Affaire Louis Robert: Le nombre d’agronomes au MAPAQ a baissé de 50%
Les entreprises vendant des pesticides jouent le rôle de conseiller auprès des cultivateurs
Depuis 1990, le ministère de l’Agriculture (MAPAQ) s’est progressivement retiré de son rôle de conseiller auprès des cultivateurs et a laissé sa place aux entreprises privées qui vendent des pesticides.
« Dans les années 1980, le MAPAQ a laissé aller le service-conseil [...] Il y a une baisse de 50 % des agronomes au MAPAQ depuis 1990 », a soutenu Michel Duval, le président de l’Ordre des agronomes, lors de son passage en commission parlementaire sur les impacts des pesticides sur la santé publique et l’environnement, déclenchée dans la foulée de l’affaire Louis Robert.

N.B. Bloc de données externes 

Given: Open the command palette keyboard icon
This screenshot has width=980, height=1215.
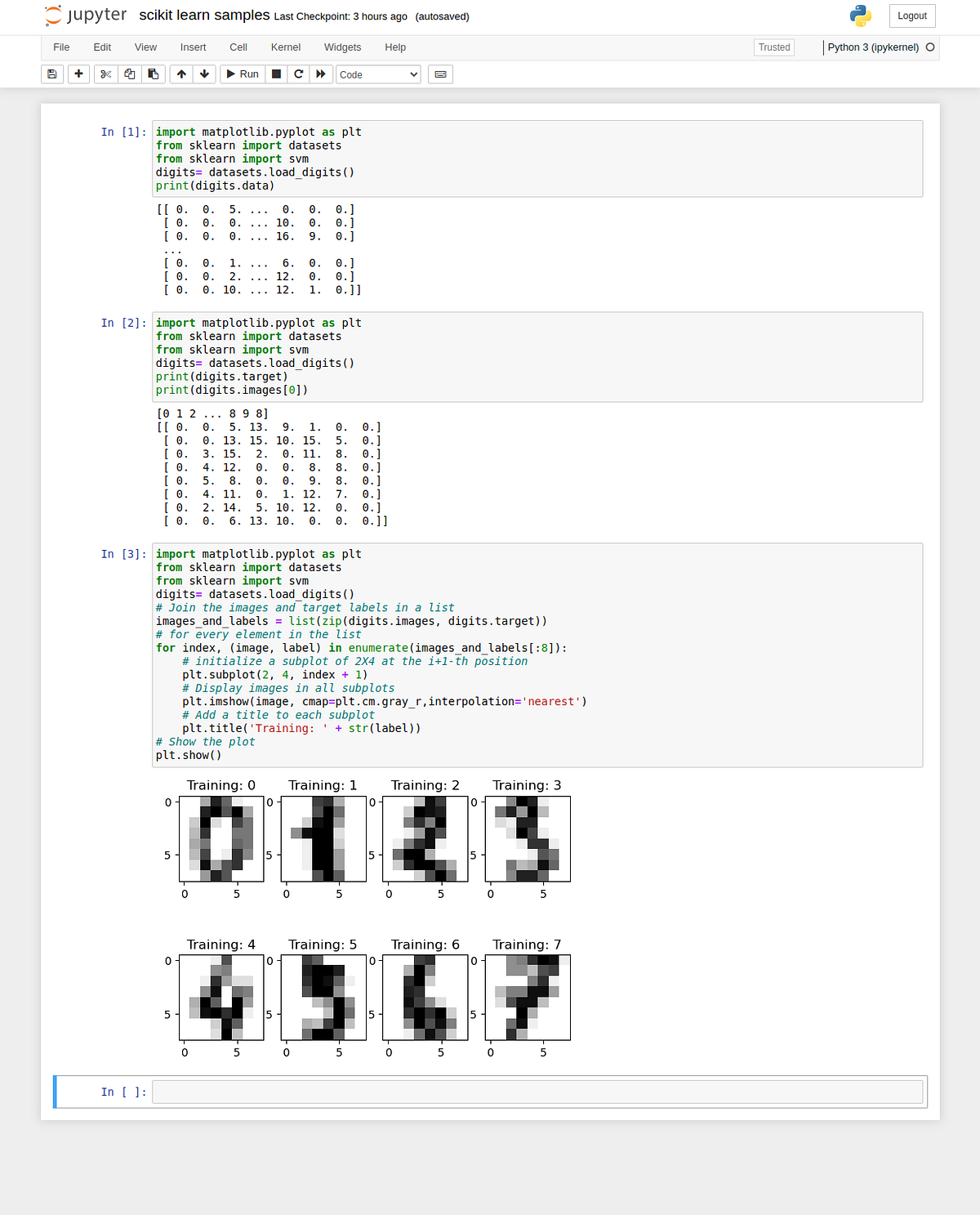Looking at the screenshot, I should [x=440, y=74].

Le service-conseil offert par ces professionnels est pourtant très important. Ce sont eux qui peuvent déterminer le type de pesticide à utiliser, la quantité nécessaire et les zones à pulvériser.

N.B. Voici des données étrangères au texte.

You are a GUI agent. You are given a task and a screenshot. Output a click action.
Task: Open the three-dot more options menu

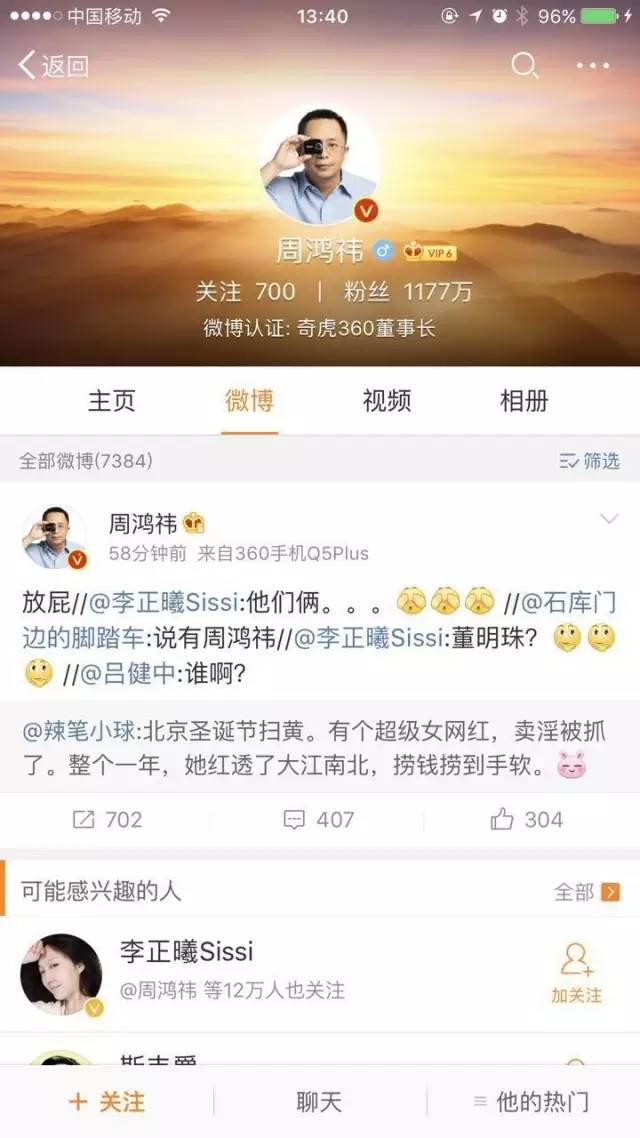pyautogui.click(x=593, y=66)
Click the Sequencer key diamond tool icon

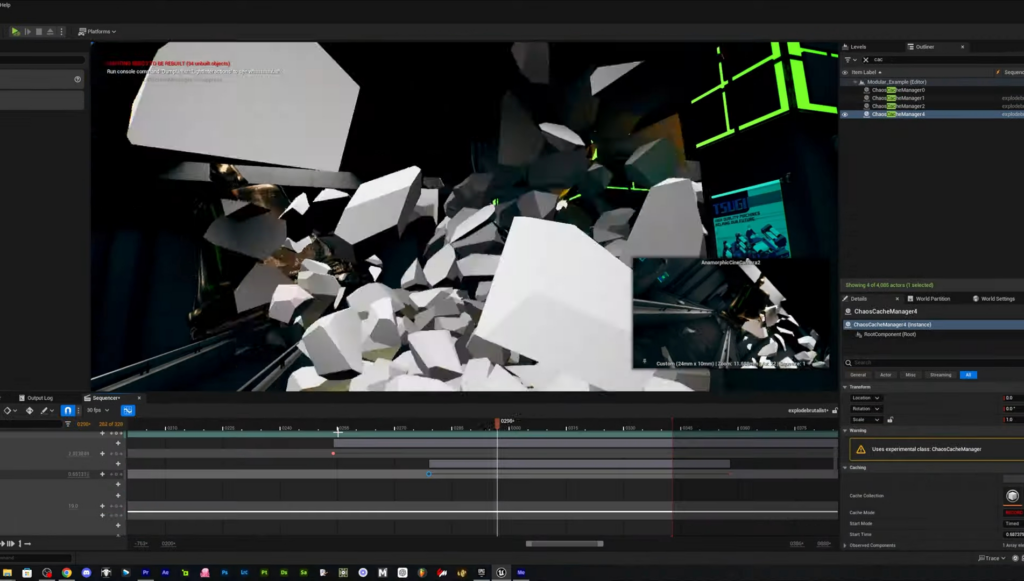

Cet état de fait inquiète les élus. La caquiste Marie-Louise Tardif juge « préoccupant » que de plus en plus de prescriptions de pesticides soient faites par des agronomes rémunérés par des détaillants de pesticides.

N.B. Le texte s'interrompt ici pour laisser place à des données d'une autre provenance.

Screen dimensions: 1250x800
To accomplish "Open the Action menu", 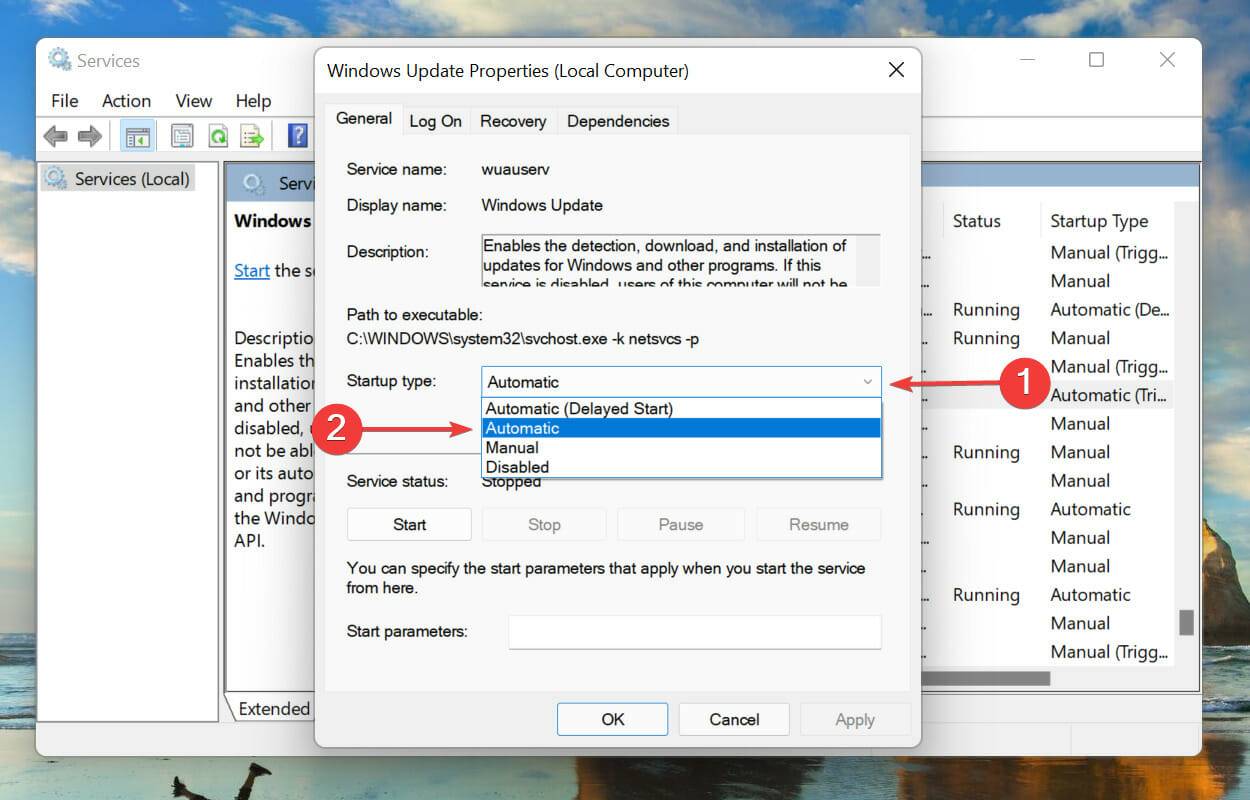I will pyautogui.click(x=126, y=101).
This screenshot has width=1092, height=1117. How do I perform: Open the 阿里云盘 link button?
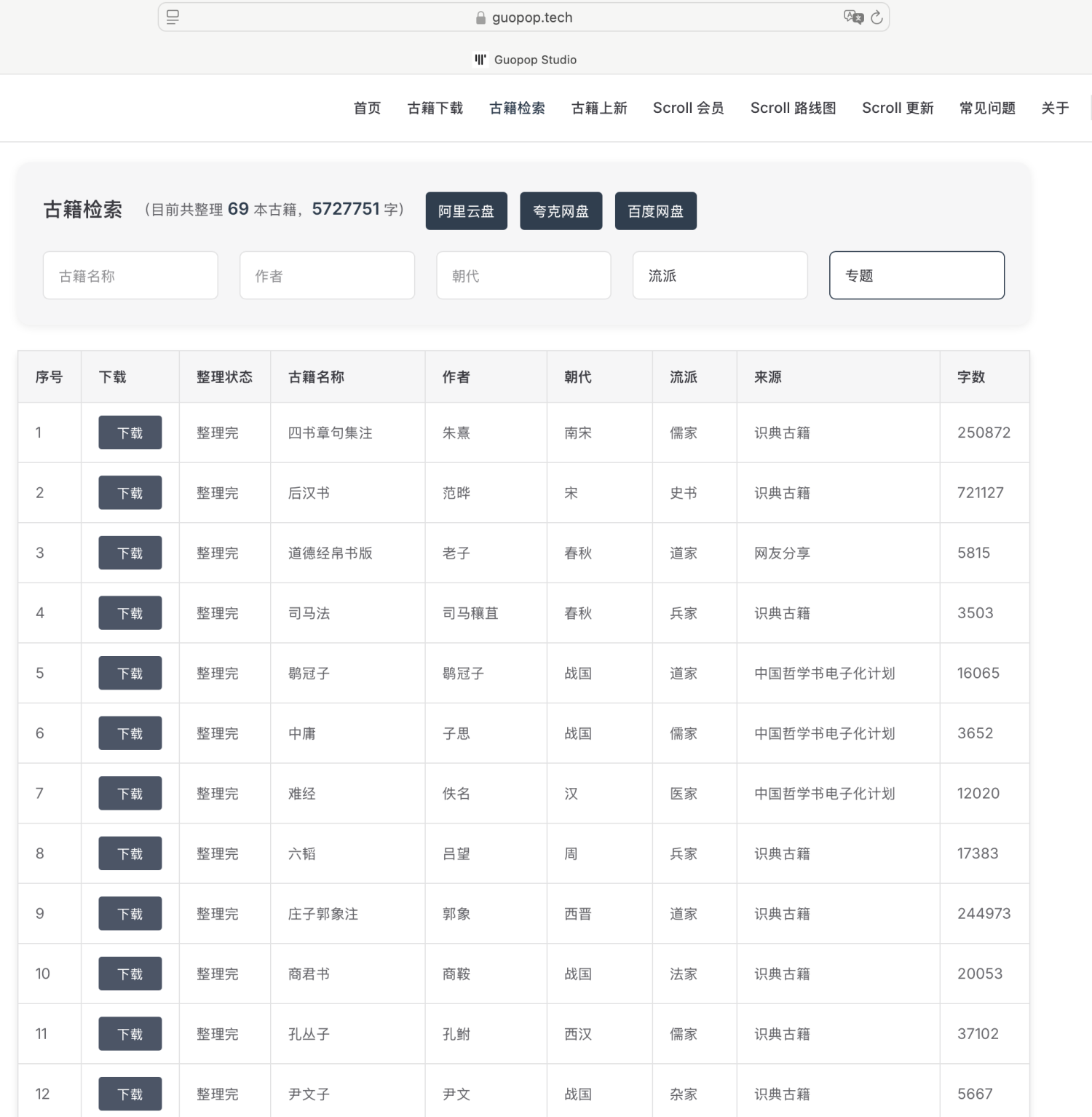(466, 211)
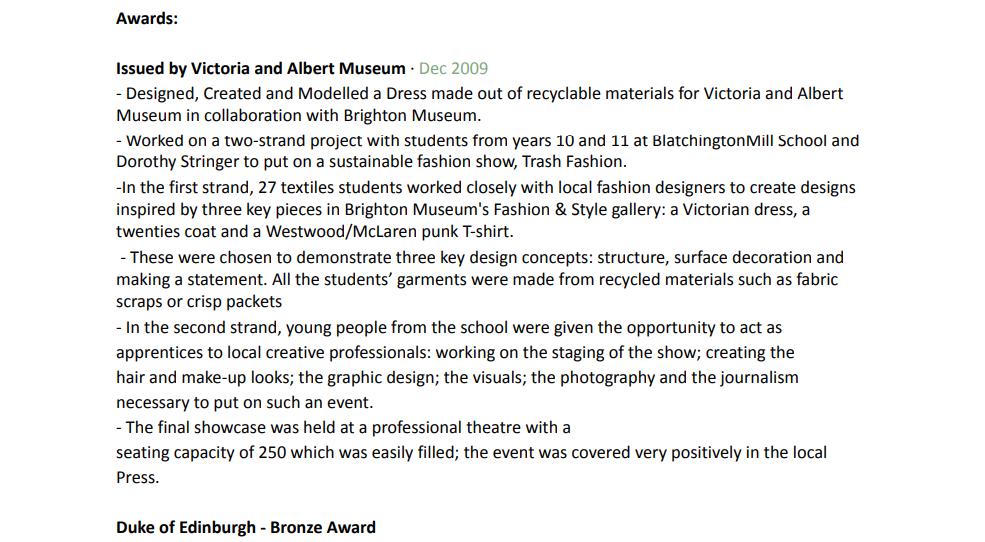Click the line starting "- These were chosen"
985x542 pixels.
coord(481,257)
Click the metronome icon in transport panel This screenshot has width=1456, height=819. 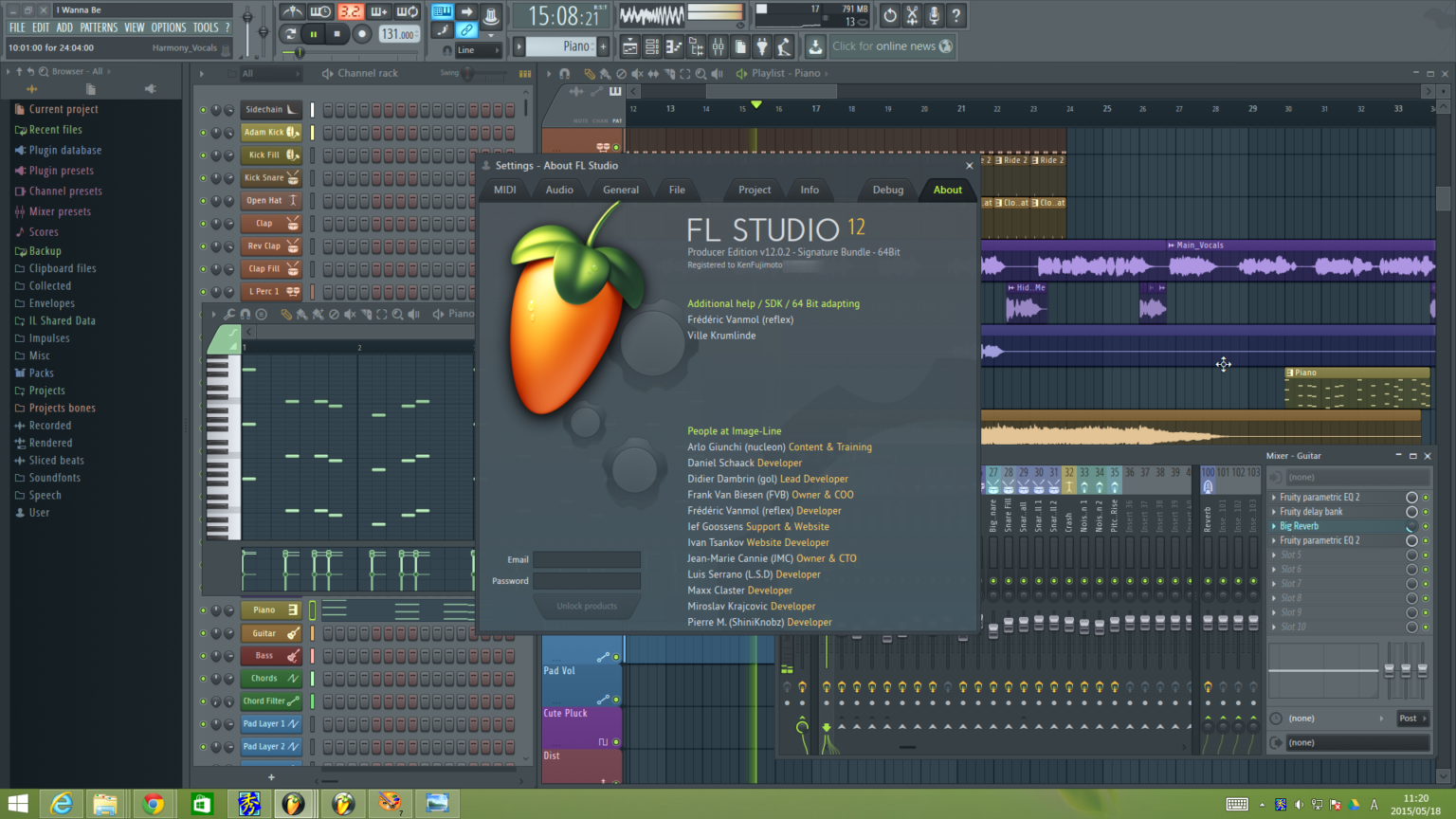tap(293, 12)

Travail d’enquête difficile
Pour assurer une meilleure reddition de compte, l’Ordre aimerait que les entreprises qui emploient des agronomes séparent sur la facture la vente du pesticide et le service-conseil avec l’identité du professionnel.
Ce n’est pas le cas pour l’instant, ce qui rend très difficile le travail d’enquête, souligne M. Duval.
Pour éviter tout conflit d’intérêts, l’organisme environnemental Équiterre demande pour sa part le retour à 100 % des services-conseils « indépendants de l’industrie des pesticides » et financés par l’État.
De son côté, la Coop fédérée, un gros joueur dans la vente de pesticide, soutient que ses agronomes sont tenus de suivre à la lettre leur code de déontologie. Elle reconnaît toutefois que trop de pesticides se retrouvent dans l’environnement.
Elle recommande elle-même au gouvernement de surveiller davantage les « bandes riveraines » longeant les cours d’eau, qui doivent servir de tampon pour empêcher les pesticides de s’y retrouver. Elles sont souvent rognées pour augmenter la superficie cultivable.
« Les bandes riveraines ne sont pas surveillées. Ça devrait l’être », a indiqué Sébastien Léveillé, agronome et vice-président de Sollio Agriculture, une filiale de la Coop.
Louis Robert sera entendu
Mardi, la question du financement de la recherche sur les pesticides sera à l’avant-plan avec le passage attendu de l’agronome Louis Robert.
Le vétéran du MAPAQ a été limogé en début d’année après avoir donné à des médias des documents accablants démontrant l’ingérence du secteur privé dans la recherche publique sur l’utilisation des pesticides. Il a été réintégré dans ses fonctions cet été après un rapport accablant de la vérificatrice générale.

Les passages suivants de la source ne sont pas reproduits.